(Data for the task Opens)

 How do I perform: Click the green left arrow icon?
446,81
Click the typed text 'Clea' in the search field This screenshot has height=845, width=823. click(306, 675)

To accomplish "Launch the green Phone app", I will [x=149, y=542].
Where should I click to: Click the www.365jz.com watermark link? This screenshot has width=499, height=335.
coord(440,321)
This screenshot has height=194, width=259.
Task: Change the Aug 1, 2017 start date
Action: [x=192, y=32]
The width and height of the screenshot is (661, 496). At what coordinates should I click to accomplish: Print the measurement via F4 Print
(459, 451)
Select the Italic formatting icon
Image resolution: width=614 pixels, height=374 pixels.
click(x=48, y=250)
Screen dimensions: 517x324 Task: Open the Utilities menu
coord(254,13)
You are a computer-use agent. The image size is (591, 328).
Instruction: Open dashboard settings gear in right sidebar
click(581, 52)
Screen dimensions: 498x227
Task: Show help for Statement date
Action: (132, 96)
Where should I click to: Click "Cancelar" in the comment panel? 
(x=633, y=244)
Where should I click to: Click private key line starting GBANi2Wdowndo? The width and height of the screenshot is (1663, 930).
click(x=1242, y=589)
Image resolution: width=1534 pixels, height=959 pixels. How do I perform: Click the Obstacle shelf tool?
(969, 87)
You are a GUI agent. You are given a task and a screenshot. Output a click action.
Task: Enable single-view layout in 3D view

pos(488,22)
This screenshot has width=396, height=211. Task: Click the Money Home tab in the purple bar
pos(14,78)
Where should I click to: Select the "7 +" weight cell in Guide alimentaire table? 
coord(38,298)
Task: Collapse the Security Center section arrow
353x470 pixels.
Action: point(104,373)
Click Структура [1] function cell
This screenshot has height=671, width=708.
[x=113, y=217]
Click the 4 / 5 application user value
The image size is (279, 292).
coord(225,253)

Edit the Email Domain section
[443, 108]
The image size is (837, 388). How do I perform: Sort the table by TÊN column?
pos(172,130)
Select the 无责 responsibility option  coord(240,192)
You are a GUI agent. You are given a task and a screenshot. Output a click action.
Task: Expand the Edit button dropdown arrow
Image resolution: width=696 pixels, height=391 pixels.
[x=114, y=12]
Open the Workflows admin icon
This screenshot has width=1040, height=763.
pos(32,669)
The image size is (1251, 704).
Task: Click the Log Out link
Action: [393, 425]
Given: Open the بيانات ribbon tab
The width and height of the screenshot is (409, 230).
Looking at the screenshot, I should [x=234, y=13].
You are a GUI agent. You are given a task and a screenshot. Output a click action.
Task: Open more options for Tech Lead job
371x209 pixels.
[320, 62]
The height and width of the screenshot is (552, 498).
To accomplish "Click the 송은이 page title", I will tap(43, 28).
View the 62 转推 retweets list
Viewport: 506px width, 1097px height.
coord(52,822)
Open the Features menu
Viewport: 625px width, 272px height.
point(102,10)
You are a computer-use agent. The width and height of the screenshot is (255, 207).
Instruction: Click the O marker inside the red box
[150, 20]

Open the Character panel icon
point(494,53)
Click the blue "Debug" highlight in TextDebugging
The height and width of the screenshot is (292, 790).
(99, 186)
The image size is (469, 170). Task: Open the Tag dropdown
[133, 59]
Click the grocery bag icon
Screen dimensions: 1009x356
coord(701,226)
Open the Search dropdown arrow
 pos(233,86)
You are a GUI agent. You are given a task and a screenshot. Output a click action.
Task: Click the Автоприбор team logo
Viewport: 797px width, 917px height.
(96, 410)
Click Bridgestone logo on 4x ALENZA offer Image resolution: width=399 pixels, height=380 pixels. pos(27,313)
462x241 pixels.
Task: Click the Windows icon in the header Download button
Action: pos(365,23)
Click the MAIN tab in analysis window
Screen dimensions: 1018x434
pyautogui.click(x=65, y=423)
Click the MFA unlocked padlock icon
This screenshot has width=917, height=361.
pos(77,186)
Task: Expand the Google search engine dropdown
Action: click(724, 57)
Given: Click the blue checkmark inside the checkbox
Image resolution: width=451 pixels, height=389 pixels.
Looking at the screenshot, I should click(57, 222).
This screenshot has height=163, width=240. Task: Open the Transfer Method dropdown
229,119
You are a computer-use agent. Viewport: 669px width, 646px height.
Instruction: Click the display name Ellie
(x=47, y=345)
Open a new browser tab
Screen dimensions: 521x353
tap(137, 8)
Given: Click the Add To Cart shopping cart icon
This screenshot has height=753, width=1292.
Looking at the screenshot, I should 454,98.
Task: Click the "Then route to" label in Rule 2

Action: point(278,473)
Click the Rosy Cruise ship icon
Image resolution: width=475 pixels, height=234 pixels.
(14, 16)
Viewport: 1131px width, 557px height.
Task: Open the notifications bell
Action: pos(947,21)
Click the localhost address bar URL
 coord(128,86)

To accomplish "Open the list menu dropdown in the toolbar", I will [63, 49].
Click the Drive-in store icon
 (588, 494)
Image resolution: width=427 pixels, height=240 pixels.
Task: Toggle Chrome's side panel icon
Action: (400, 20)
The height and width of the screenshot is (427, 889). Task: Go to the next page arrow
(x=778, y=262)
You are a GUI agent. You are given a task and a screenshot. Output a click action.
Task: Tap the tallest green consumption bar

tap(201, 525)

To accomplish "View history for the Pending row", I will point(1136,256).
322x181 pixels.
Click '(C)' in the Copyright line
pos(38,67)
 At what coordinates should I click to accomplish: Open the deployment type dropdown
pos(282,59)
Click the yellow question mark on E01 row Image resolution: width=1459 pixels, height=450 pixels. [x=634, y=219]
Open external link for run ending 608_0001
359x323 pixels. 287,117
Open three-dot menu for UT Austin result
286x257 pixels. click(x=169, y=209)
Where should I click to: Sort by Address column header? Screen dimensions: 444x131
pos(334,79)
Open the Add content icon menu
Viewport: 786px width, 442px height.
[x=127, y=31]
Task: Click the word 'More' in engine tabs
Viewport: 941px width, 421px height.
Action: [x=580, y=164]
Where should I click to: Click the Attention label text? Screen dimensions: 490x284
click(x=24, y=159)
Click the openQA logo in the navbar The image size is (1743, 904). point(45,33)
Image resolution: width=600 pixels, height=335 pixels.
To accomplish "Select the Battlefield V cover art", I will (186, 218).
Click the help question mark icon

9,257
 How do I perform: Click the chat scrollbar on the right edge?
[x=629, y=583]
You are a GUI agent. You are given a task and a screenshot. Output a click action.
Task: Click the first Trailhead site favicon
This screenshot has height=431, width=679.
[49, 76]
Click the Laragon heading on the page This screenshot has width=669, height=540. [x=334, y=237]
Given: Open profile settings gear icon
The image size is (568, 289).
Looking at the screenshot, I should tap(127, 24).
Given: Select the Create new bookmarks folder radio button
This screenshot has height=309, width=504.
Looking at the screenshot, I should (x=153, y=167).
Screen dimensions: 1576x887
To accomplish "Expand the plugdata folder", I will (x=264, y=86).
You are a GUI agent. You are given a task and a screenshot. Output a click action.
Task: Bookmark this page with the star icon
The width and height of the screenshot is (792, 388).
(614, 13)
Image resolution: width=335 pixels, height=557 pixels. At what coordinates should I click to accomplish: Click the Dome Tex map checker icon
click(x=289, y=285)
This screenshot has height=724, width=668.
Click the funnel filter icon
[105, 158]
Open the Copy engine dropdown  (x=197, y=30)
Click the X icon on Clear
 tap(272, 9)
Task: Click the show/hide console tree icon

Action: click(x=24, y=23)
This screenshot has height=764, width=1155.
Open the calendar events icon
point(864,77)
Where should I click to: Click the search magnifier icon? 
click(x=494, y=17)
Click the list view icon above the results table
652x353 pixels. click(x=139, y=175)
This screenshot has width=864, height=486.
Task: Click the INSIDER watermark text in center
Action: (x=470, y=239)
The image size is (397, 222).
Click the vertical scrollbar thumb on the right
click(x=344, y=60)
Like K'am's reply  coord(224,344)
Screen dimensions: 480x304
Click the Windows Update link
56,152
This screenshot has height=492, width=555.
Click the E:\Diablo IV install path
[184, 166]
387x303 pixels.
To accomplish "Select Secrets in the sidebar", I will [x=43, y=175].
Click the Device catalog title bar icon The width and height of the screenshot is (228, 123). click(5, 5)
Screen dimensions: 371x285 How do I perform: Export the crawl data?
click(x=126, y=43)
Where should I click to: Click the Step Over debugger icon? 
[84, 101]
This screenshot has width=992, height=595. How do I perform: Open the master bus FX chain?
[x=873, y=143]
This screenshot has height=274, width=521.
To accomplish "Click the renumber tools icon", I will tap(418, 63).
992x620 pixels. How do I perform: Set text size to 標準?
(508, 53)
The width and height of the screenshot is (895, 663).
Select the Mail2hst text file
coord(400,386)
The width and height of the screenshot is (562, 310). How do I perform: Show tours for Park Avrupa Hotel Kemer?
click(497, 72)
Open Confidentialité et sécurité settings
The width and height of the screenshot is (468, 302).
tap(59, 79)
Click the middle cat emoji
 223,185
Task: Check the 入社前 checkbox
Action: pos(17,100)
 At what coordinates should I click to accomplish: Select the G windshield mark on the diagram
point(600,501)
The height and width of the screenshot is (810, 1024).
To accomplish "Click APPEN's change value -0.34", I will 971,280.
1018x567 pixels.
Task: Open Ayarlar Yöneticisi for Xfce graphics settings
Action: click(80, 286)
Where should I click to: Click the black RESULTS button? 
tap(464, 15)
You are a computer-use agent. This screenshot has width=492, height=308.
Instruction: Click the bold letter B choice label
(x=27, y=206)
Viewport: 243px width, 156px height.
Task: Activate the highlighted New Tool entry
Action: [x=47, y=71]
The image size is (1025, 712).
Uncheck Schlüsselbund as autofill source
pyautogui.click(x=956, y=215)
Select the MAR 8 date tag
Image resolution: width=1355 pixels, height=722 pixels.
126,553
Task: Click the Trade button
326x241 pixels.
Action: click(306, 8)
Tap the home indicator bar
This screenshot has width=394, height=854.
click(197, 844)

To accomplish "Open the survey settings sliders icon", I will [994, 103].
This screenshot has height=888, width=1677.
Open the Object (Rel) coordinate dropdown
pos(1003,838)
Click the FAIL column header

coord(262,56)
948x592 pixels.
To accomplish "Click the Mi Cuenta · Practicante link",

(Data for the task Closes)

Look above for the line with "This screenshot has width=396, height=211." and the line with "Task: Collapse the", and reproduce exactly those two lines plus every line between, nothing more.

> [Task answer]:
This screenshot has width=396, height=211. Task: Click the Money Home tab in the purple bar
pos(14,78)
Where should I click to: Select the "7 +" weight cell in Guide alimentaire table? 
coord(38,298)
Task: Collapse the Security Center section arrow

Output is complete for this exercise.